> Passage shown
DANIEL WOOLLS, 05/06/12

 

French President Nicolas Sarkozy is widely expected to be kicked out of office in elections Sunday. If he goes, he'll be in good company: Almost every crisis-hit European country that has held an election since disaster struck in 2009 has thrown out its leader.

 

Here's a look at countries where political cadavers litter the landscape.

 

— SPAIN: A burst real estate bubble also deflates faith in a Socialist government, which is nonetheless reluctant to admit Spain has problems. Blips of good economic news are seized upon as "green shoots" pointing to recovery. Wrong. Stimulus measures are enacted, then crushing austerity. Unemployment soars. The Socialists of Jose Luis Rodriguez Zapatero are wiped off the map in November 2011 elections; Mariano Rajoy's conservatives take over.

 

— ITALY: Silvio Berlusconi, the long-serving leader accused of everything from bedding escorts to serial corruption, finally bites the dust in November 2011. He resigns to cheers and jeers as investors lose confidence in his ability to spur economic growth and rein in debt. It's the end of a political era. Mario Monti, a former European Commissioner, is named to replace him and lead a technical government until elections in 2013.

> Material
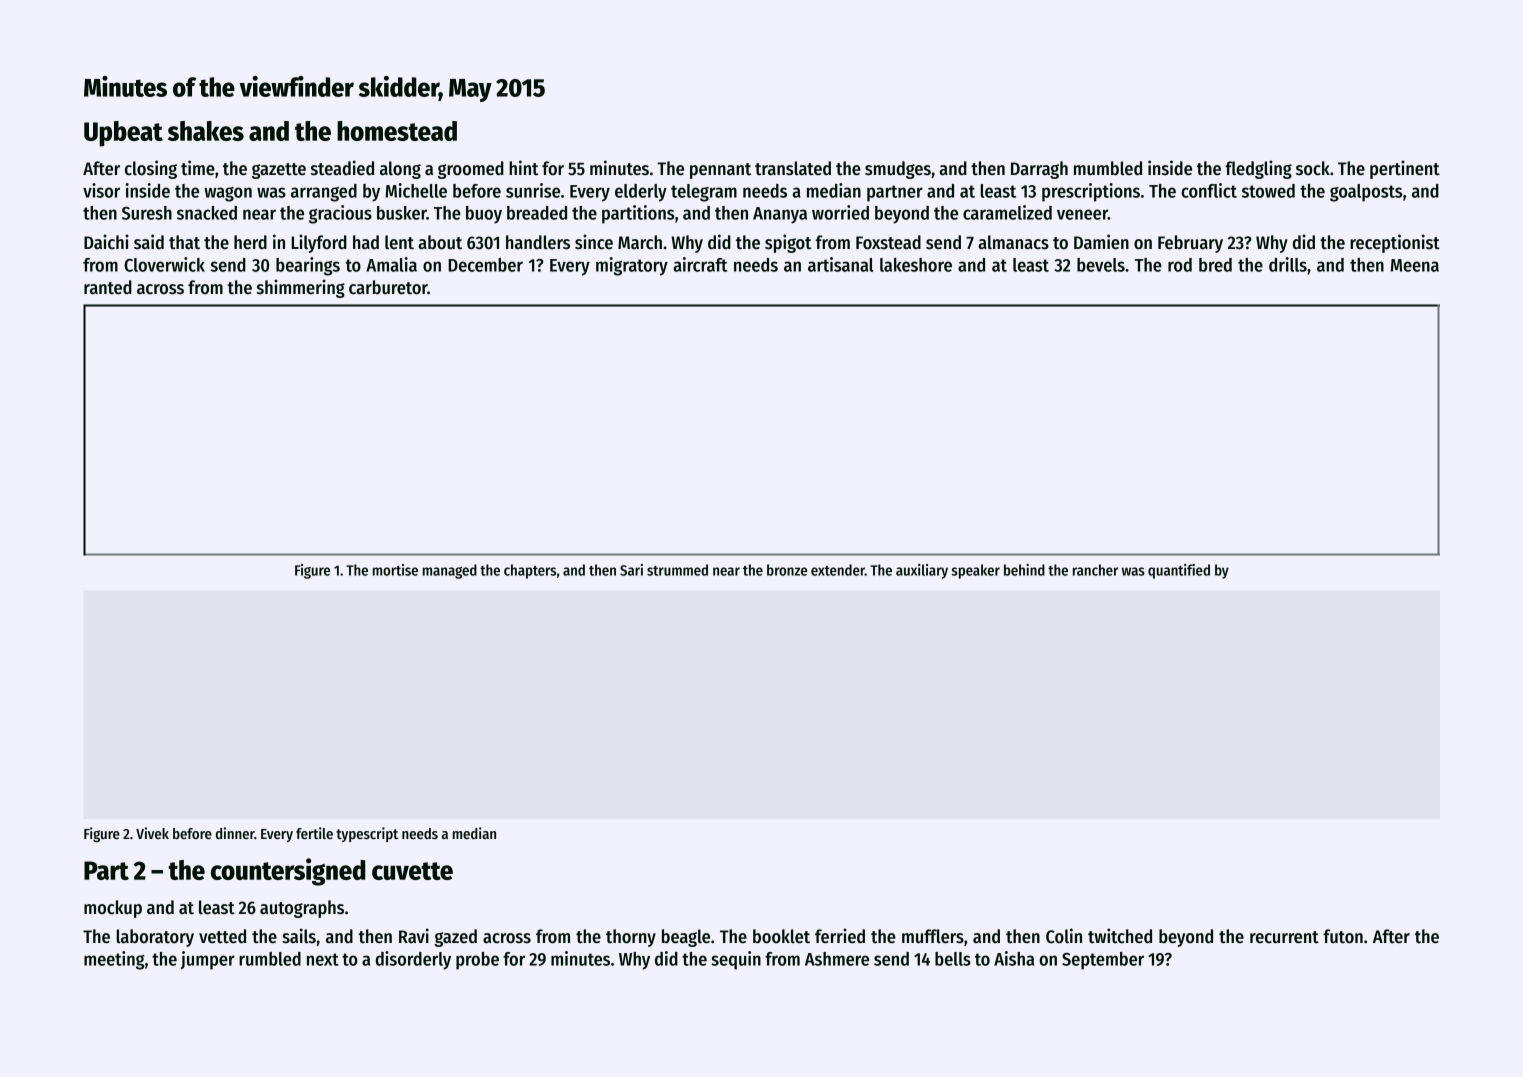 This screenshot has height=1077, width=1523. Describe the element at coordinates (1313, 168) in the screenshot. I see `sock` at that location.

> Required actions
**1.** In the article on European leaders voted out after the 2009 crisis, who is named to replace Silvio Berlusconi?
**2.** Carry on the article about crisis-hit European countries ousting their leaders, picking up right after its final sentence.

> Replies
**1.** Mario Monti, a former European Commissioner.

**2.**
 

— BRITAIN: Gordon Brown leads the Labour Party to defeat in the May 2010 election; Conservative Party leader David Cameron becomes leader of a coalition government. Brown had been finance chief for a decade before succeeding Tony Blair in 2007. Brown had boasted endlessly of ending the cycle of boom and bust — but as prime minister he presided mostly over bust.

 

— IRELAND: Brian Cowen, promoted to prime minister in 2008 after being finance minister, doesn't even get to run. He resigns as leader of the Fianna Fail Party weeks before the February, 2011 election. It doesn't help his party, which suffers its worst ever defeat. Cowen was finance minister during Ireland's banking crisis and the collapse of its housing bubble.

 

— GREECE: Greek Socialist leader George Papandreou swept to power in October 2009 over conservative opponents, pledging to spend his way out of a deteriorating economic situation. Two years later, at the height of Greece's worst financial crisis since World War II, Papandreou's own deputies force him out after he endangers a hard-won bailout by announcing he would put it to a referendum. He's replaced by caretaker Prime Minister Lucas Papademos.

 

— PORTUGAL: A month after Portugal requests a 78 billion-euro bailout, the center-left Socialist government of Jose Socrates is voted out of power in June, 2011. Portugal's woes stemmed from a decade of feeble growth as it failed to modernize amid increasing global competition and dug itself deeper into debt.

 

— DENMARK: A center-right government in Denmark loses power in September in part due to discontent over austerity measures introduced amid the debt crisis. It is replaced by a center-left coalition.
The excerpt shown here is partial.